__Exercise brief__. Output, exactly as written, the lines below starting at the line containing "Screenshot is 820x1863." and ending at the line containing "[Health Mark Partners] (60, 10)". Drop the pictures and keep both end lines.
━━━━━ Provided material
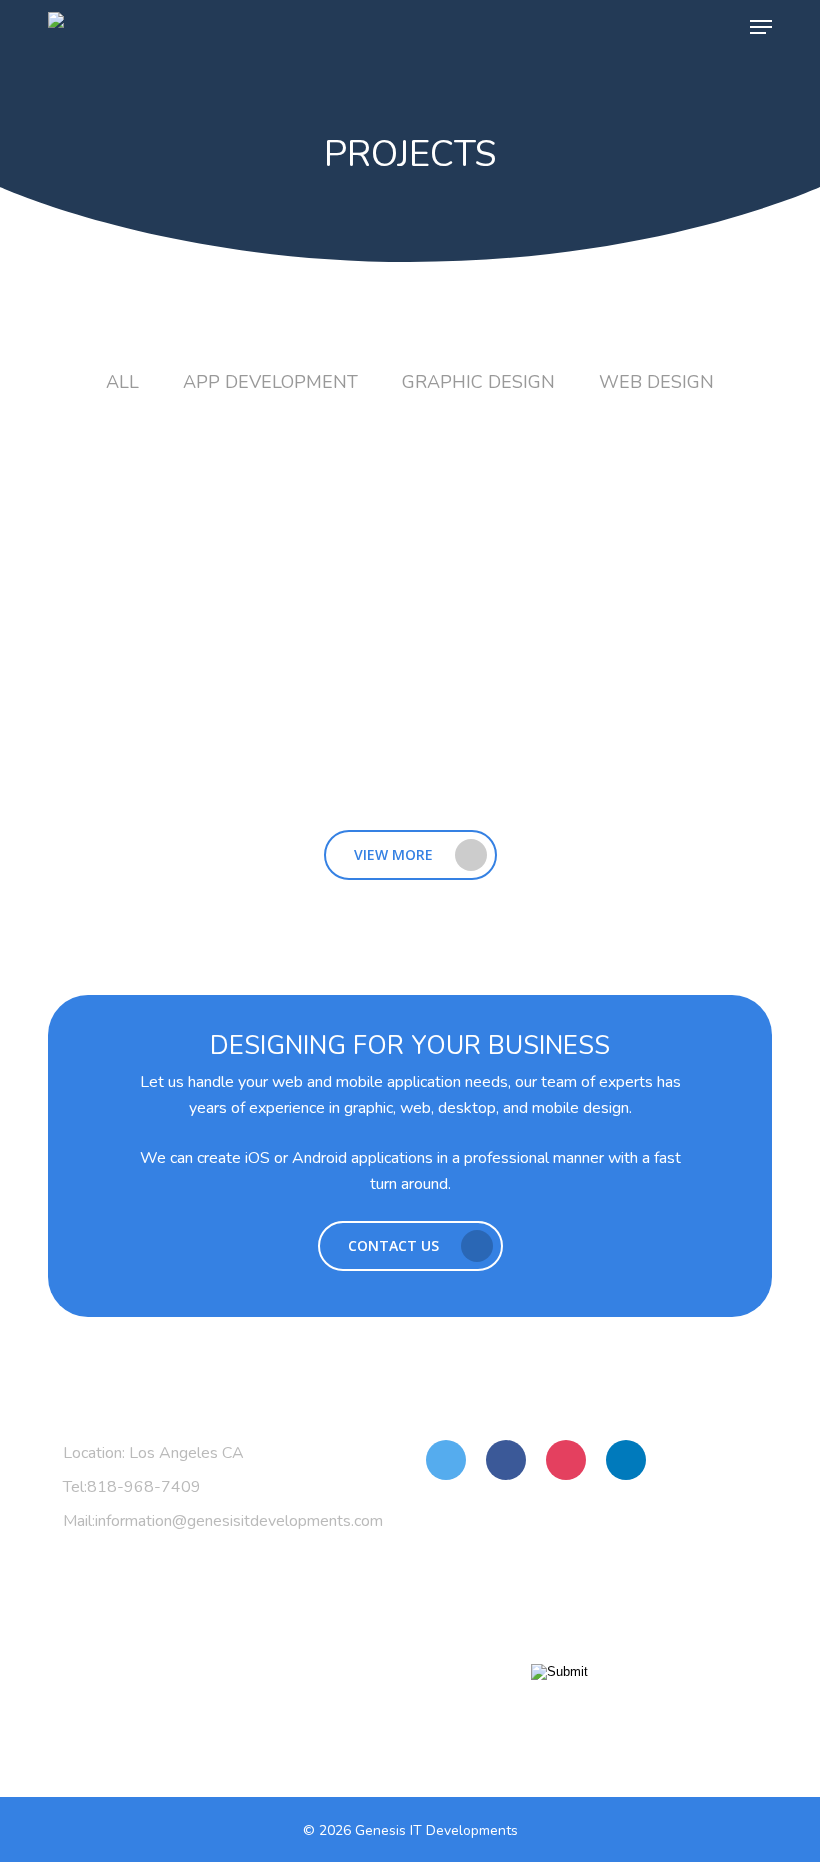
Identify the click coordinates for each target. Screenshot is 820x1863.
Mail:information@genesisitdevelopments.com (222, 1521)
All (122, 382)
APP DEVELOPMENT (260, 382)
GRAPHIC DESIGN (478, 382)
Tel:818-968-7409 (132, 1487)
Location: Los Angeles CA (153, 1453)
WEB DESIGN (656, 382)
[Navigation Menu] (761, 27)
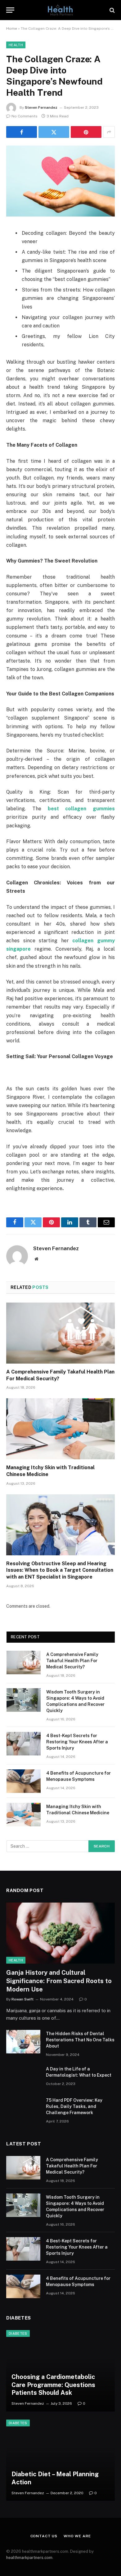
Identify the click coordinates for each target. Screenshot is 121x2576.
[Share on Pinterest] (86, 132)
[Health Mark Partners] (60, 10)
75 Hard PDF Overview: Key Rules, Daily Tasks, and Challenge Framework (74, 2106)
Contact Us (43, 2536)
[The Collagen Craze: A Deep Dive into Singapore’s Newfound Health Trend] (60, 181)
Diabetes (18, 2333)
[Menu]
━━━━━━━━━━
━━━━━ Provided material
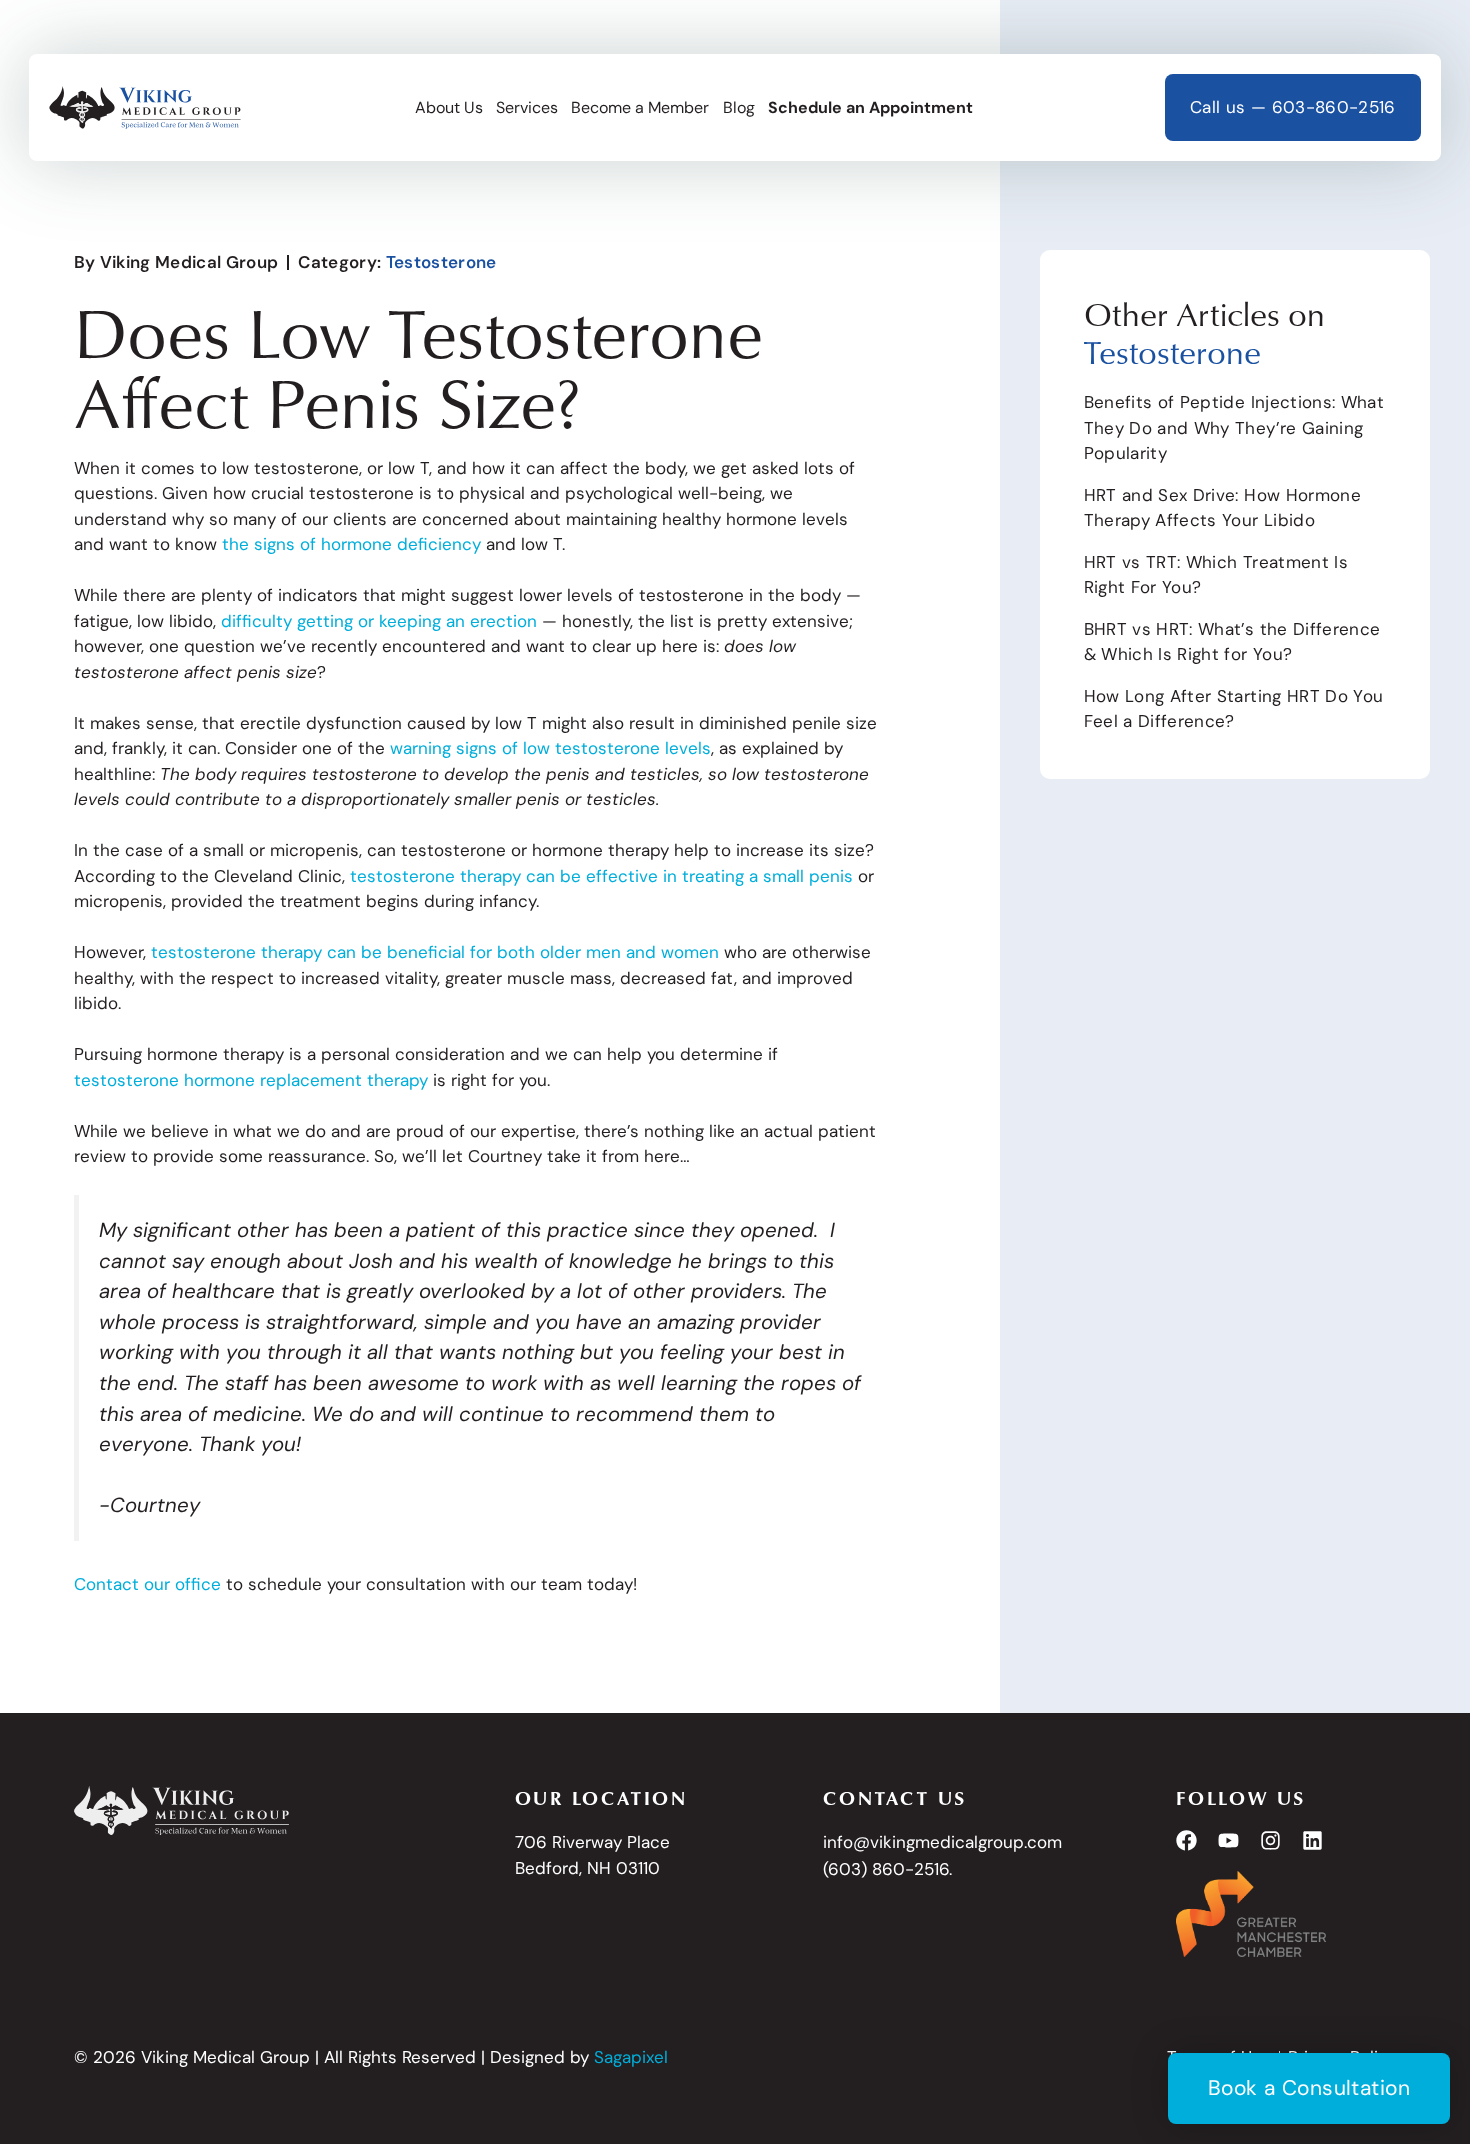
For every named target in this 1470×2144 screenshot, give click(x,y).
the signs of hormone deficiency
━━━━━━━━━━
__Result of the task__.
Identify the click coordinates for each target. Screenshot is 820x1863.
Mail:information@genesisitdevelopments.com (222, 1521)
All (122, 382)
APP DEVELOPMENT (260, 382)
GRAPHIC DESIGN (478, 382)
Tel:818-968-7409 (132, 1487)
Location: Los Angeles CA (153, 1453)
WEB DESIGN (656, 382)
[Navigation Menu] (761, 27)
Identify the click coordinates for each target. Screenshot is 121x2576.
[Share on Pinterest] (86, 132)
[Health Mark Partners] (60, 10)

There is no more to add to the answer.